_Supplied passage:_
============
# OPV regulation on Lelit Grace: does it matter?



## gussgoose55 (2 mo ago)

Hello everybody,

I was considering the purchase of a Lelit Grace (that would be my first Espresso machine). Reading on the net about the machine, I've found several individuals who regulated the OPV with a procedure that requires a bit of disassembling in order to gain access to a screw that has to be turned to bring the OPV pressure from a stock 12 bar to around 9 bar.
There are several turorials around youtube, but if I decided to pull the trigger on the Grace I wanted to have this adjustment made by an authorized Lelit center.
I checked Lelit official site for a list of shops and called the one closest to me, explaining what I wanted to do (specifying I'd pay for the regulation). They said they could do it, but they were also skeptical about the benefit of the operation. I called another authorized shop with the same question and got the same answer.
============
_Data lines:_
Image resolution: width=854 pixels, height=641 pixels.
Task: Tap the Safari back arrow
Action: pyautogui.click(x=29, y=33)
============
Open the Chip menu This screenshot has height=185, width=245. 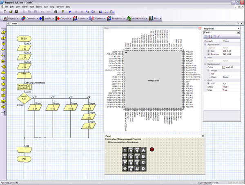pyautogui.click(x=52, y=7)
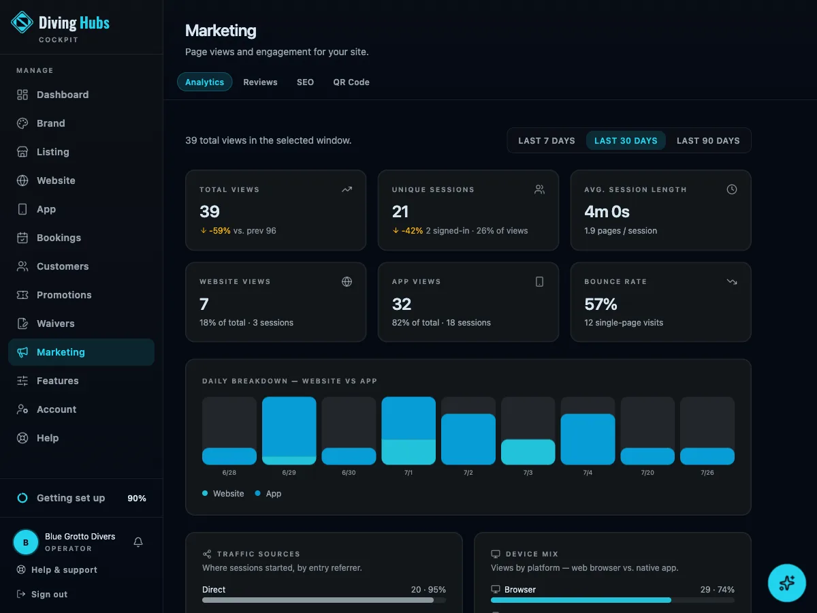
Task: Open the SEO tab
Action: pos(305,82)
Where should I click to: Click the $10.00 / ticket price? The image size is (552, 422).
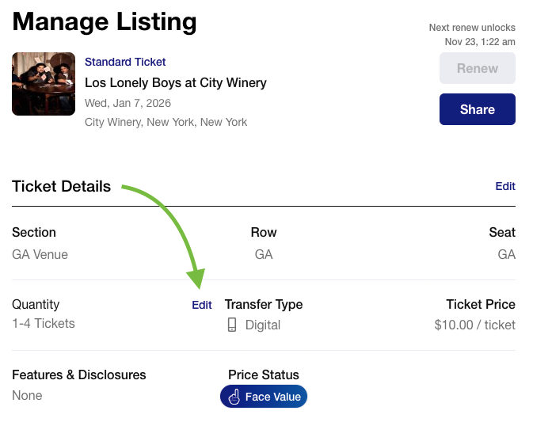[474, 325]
============
_List of tasks:_
1. In the Lelit Grace OPV thread, what is the machine's stock OPV pressure?
2. Write the next part of the Lelit Grace OPV thread, picking up after its last sentence.

_Results:_
1. 12 bar.

2.
What's your take over this matter?


----------



## cheungjason3006 (2 mo ago)

I have this machine and did the mod myself to 9 bar. It’s definitely worth doing and not actually that hard to do, just followed the YouTube tutorial.
This was my first espresso machine and great to learn on for single shots, just struggles when you want to do back to back drinks. Currently looking at upgrading to a heat exchanger!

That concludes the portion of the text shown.